(The data):
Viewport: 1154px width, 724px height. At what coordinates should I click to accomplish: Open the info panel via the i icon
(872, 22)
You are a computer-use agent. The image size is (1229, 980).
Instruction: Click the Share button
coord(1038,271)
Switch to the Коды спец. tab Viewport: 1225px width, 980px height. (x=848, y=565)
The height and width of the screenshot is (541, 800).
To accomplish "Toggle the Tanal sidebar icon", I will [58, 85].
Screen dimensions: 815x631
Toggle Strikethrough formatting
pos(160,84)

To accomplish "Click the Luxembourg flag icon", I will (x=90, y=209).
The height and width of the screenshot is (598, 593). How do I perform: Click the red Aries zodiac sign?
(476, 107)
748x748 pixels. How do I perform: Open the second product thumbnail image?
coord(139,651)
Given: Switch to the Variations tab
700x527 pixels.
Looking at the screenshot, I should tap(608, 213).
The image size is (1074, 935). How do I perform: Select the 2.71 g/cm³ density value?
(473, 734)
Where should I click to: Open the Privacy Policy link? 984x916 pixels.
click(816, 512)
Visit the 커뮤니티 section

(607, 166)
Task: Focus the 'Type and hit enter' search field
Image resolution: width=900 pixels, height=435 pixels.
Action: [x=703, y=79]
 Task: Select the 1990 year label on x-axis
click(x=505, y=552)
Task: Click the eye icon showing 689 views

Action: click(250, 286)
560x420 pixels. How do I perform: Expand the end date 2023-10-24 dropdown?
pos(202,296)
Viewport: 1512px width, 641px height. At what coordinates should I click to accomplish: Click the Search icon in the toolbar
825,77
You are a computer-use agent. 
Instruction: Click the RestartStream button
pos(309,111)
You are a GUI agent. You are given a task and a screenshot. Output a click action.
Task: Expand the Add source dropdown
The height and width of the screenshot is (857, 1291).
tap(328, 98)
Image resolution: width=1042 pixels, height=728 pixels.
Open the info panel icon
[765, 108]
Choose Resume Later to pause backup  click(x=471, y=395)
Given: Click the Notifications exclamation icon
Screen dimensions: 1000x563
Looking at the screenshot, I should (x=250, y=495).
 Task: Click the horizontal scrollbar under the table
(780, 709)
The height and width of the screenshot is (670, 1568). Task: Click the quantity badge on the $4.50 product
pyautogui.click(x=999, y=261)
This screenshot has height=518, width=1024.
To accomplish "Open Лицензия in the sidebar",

(Task goal): Beginning at the line with "Given: Switch to the Variations tab" and ending at the line with "Given: Click the", reproduce each line of the data above exactly, and add no other lines.

(Output of the task):
Given: Switch to the Variations tab
700x527 pixels.
Looking at the screenshot, I should tap(608, 213).
The image size is (1074, 935). How do I perform: Select the 2.71 g/cm³ density value?
(473, 734)
Where should I click to: Open the Privacy Policy link? 984x916 pixels.
click(816, 512)
Visit the 커뮤니티 section

(607, 166)
Task: Focus the 'Type and hit enter' search field
Image resolution: width=900 pixels, height=435 pixels.
Action: [x=703, y=79]
 Task: Select the 1990 year label on x-axis
click(x=505, y=552)
Task: Click the eye icon showing 689 views

Action: click(250, 286)
560x420 pixels. How do I perform: Expand the end date 2023-10-24 dropdown?
pos(202,296)
Viewport: 1512px width, 641px height. At what coordinates should I click to accomplish: Click the Search icon in the toolbar
825,77
You are a computer-use agent. 
Instruction: Click the RestartStream button
pos(309,111)
You are a GUI agent. You are given a task and a screenshot. Output a click action.
Task: Expand the Add source dropdown
The height and width of the screenshot is (857, 1291).
tap(328, 98)
Image resolution: width=1042 pixels, height=728 pixels.
Open the info panel icon
[765, 108]
Choose Resume Later to pause backup  click(x=471, y=395)
Given: Click the Notifications exclamation icon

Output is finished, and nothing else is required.